Indeed, a curling stream of liquid was winding away from the minced heap of vomit piled on the floor, a braided path sliding down the bed of the truck. But the man just looked up at him, smiled, and closed his eyes, placing his cheek flat on the floor.

  “Don’t you even want to try?”

  But the other men, still in their own small worlds, hissed at Benny to be quiet, and the man on the floor lay silent and still. Watching him, Benny could see that it was far too easy to stop living long before you were dead.

  Slowly, a routine began to take shape: the truck would stop, fists would bang on doors, yelping men could be heard scattering, followed by the back doors of the truck swinging open to allow two or three more—always those who had been most overrun by the flood, the ones who could barely walk, the men who had not run because they were not able to do so.
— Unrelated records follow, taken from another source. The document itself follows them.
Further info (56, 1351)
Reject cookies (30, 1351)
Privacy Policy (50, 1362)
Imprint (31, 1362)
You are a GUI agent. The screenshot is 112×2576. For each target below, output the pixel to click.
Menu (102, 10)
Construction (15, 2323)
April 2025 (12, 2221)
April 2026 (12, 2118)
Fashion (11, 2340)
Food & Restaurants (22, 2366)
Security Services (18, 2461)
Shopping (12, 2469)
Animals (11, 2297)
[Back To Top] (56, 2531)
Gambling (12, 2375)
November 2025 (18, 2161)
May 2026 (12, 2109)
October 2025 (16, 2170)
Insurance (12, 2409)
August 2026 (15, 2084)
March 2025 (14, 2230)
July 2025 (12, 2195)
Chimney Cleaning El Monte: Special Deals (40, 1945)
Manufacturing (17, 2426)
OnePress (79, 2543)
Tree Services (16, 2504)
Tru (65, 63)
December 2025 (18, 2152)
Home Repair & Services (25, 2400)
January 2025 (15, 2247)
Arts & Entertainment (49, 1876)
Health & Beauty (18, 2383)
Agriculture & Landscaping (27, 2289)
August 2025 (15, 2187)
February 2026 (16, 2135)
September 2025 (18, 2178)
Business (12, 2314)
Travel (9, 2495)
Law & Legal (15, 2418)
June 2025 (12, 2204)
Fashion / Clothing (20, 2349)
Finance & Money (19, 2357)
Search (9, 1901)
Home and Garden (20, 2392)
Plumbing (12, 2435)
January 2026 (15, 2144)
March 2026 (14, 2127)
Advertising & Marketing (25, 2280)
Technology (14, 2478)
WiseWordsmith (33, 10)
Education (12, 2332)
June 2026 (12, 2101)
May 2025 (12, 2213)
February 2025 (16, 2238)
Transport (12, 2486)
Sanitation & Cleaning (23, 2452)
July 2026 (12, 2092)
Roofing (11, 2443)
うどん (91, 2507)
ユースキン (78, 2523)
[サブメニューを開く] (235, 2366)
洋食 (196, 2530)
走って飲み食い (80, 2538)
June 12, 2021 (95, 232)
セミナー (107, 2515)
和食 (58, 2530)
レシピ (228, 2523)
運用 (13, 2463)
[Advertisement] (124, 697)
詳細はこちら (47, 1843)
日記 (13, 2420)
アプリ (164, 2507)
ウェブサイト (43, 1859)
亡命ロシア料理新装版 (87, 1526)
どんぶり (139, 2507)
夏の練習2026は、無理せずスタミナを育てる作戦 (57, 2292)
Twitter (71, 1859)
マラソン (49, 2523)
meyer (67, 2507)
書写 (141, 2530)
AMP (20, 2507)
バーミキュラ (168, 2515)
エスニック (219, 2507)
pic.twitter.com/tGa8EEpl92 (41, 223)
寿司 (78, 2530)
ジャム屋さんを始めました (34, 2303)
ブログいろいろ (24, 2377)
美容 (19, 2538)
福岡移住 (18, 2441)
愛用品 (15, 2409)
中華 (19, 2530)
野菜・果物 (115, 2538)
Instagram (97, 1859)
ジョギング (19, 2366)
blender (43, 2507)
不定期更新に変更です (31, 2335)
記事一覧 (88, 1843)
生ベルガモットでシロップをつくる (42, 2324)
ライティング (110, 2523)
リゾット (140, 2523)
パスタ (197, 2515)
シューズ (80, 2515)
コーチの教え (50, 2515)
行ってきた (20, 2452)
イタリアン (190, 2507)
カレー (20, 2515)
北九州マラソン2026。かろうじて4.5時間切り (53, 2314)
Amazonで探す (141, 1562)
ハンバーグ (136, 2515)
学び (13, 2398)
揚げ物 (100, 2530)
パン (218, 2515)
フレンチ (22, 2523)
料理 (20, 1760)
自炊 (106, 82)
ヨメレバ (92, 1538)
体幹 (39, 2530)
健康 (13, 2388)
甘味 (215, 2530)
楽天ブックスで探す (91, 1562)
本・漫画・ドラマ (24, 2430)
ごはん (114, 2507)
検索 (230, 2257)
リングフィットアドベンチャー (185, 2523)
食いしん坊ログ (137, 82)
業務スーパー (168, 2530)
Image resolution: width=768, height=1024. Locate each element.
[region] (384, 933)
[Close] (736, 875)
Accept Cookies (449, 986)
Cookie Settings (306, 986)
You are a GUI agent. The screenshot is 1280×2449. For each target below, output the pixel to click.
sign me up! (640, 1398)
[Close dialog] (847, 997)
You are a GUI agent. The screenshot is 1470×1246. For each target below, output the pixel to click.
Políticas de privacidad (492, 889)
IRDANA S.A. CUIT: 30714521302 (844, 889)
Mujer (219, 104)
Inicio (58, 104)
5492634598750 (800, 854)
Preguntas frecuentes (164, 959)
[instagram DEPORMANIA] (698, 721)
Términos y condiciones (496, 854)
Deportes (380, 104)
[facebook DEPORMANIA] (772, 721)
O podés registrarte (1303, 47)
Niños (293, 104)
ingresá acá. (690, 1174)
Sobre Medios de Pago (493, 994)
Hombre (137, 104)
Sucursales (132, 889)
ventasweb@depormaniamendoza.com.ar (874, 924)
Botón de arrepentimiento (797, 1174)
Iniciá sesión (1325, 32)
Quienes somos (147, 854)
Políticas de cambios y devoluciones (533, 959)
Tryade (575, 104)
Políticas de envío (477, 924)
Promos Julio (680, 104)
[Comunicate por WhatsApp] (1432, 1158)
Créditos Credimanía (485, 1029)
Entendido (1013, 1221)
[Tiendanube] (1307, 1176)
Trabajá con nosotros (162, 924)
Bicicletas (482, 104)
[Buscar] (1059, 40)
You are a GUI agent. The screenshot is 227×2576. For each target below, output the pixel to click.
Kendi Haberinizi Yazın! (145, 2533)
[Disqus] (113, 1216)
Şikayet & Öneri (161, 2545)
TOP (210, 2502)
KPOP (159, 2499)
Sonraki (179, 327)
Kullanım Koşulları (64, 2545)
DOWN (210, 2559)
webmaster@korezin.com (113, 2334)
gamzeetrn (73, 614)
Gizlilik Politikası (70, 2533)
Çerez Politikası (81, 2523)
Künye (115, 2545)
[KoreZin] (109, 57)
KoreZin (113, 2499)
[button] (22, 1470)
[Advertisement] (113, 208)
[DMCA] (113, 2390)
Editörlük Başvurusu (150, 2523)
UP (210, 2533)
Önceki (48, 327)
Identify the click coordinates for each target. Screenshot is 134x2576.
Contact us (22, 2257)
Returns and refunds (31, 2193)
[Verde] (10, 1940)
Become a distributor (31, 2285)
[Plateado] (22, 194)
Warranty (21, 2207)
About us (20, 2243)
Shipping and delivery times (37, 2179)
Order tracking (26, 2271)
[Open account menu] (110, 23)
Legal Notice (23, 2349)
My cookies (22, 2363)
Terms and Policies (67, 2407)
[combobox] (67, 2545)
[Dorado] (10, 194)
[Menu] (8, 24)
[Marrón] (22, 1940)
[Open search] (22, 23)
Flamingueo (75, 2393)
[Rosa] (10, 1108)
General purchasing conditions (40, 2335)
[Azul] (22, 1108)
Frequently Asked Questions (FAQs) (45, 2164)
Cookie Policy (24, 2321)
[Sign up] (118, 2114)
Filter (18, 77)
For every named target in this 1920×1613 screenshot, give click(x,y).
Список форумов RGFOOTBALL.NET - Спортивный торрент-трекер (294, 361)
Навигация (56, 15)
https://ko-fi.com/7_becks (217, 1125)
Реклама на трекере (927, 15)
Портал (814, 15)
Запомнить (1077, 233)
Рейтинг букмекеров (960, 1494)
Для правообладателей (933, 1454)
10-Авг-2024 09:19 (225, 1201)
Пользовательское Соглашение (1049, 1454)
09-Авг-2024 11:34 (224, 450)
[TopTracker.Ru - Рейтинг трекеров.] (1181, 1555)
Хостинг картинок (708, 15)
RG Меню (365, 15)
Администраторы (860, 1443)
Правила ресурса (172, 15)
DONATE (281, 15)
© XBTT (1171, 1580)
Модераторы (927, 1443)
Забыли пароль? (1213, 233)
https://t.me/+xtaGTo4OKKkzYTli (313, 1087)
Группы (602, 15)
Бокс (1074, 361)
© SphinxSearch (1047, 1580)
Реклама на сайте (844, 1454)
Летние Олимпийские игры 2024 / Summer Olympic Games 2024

  It became clear that this was a small, poorly funded, and modest operation. From the dim sounds of each stop, Benny gathered that the driver and his assistant did not chase anyone, only grabbing those Substance-smashers who had drifted too far into a melted mix of inner light and shadows. These smashers, the ones who had not moved, were unprepared for the event of being ripped from their pleasant and hallucinatory world and pushed into a very unpleasant arrival in the real one.

  After a few hours, the truck was full. Several of the men were shirtless, or shoeless, or some combination of the two. More hours passed, and Benny heard the motor cut once again, but this time the back door did not open. Instead, they sat, the deep darkness smearing across their thoughts.

  “Where do you think we are?” someone asked.

  “Downtown,” another man answered. “Listen to those sounds.”

  The man was right. Horns, a drill shattering concrete, crashing cityscapes, the earthly sounds of clustered Homeland citizens moving through the afternoon, living their lives.